* Job item:
Copy the data from the line containing "has width=1252, height=747." through the end of the data, swapping "screenshot" for "screen capture" and keeping everything else the same. Omit the pictures.
*** Data for the task Section Begins ***
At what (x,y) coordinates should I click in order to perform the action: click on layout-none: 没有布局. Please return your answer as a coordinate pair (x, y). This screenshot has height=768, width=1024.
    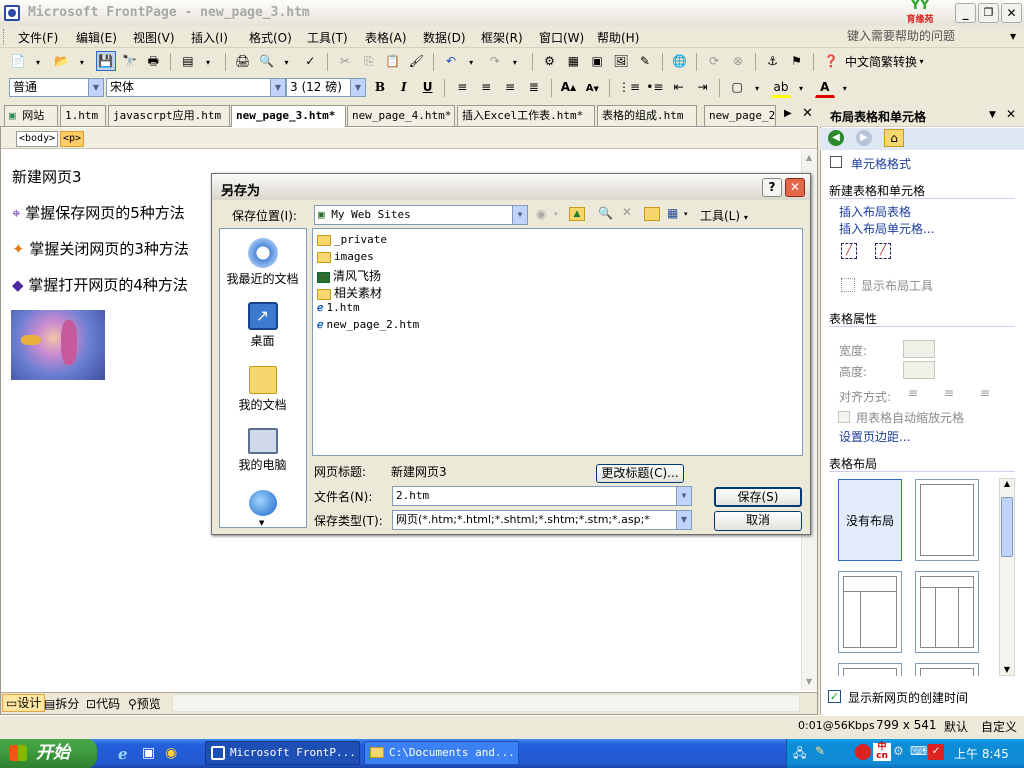
    Looking at the image, I should click on (870, 520).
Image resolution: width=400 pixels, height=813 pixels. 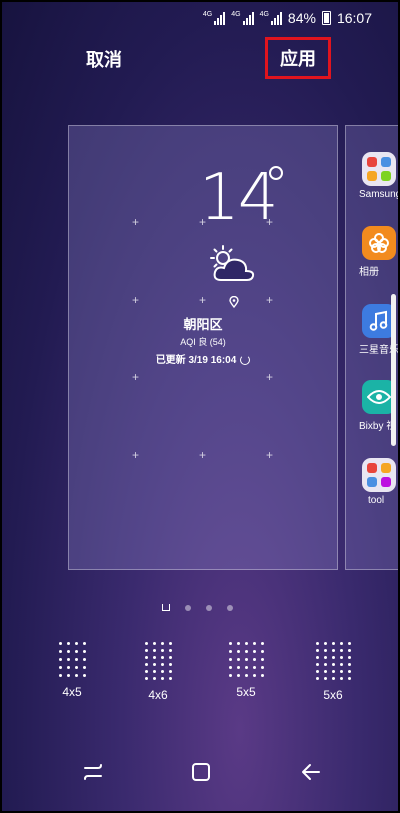 I want to click on degree-symbol, so click(x=276, y=173).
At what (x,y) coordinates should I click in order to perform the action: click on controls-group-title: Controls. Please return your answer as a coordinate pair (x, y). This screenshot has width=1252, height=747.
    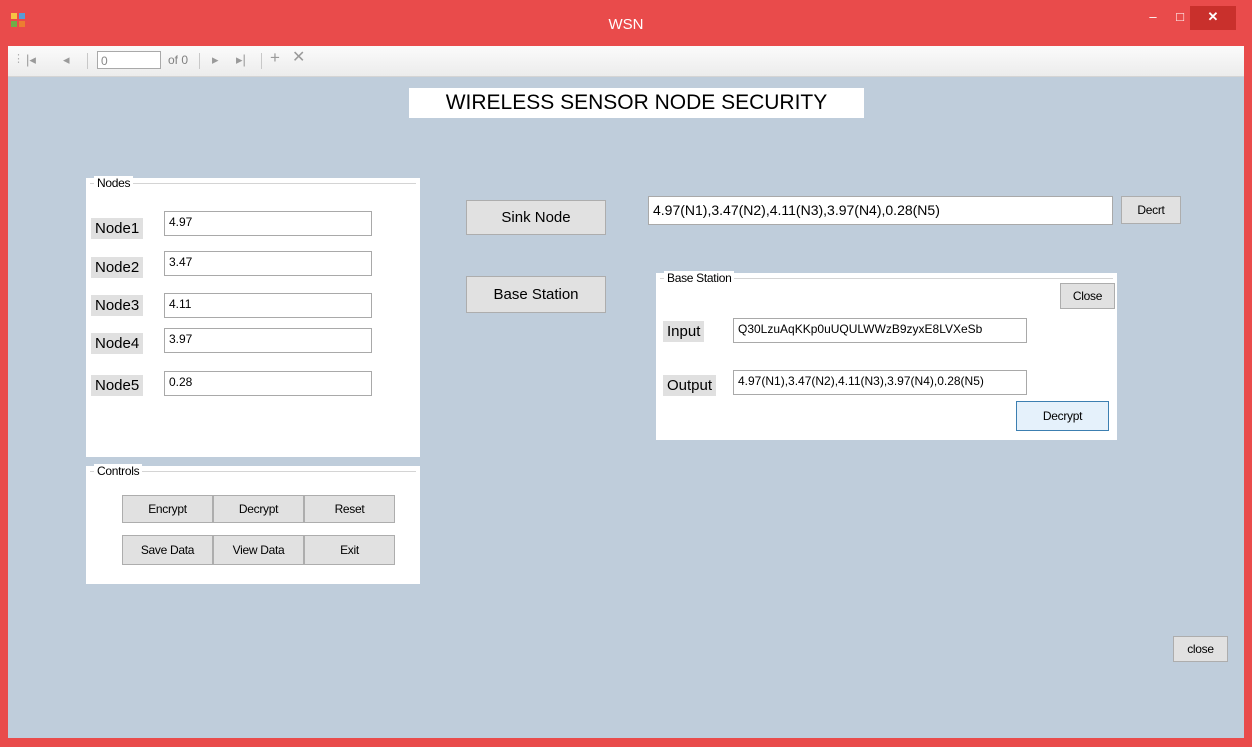
    Looking at the image, I should click on (118, 471).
*** Data for the task Section Ends ***
* Answer:
At what (x,y) coordinates should I click in order to perform the action: click on controls-group-title: Controls. Please return your answer as a coordinate pair (x, y). This screen capture has width=1252, height=747.
    Looking at the image, I should click on (118, 471).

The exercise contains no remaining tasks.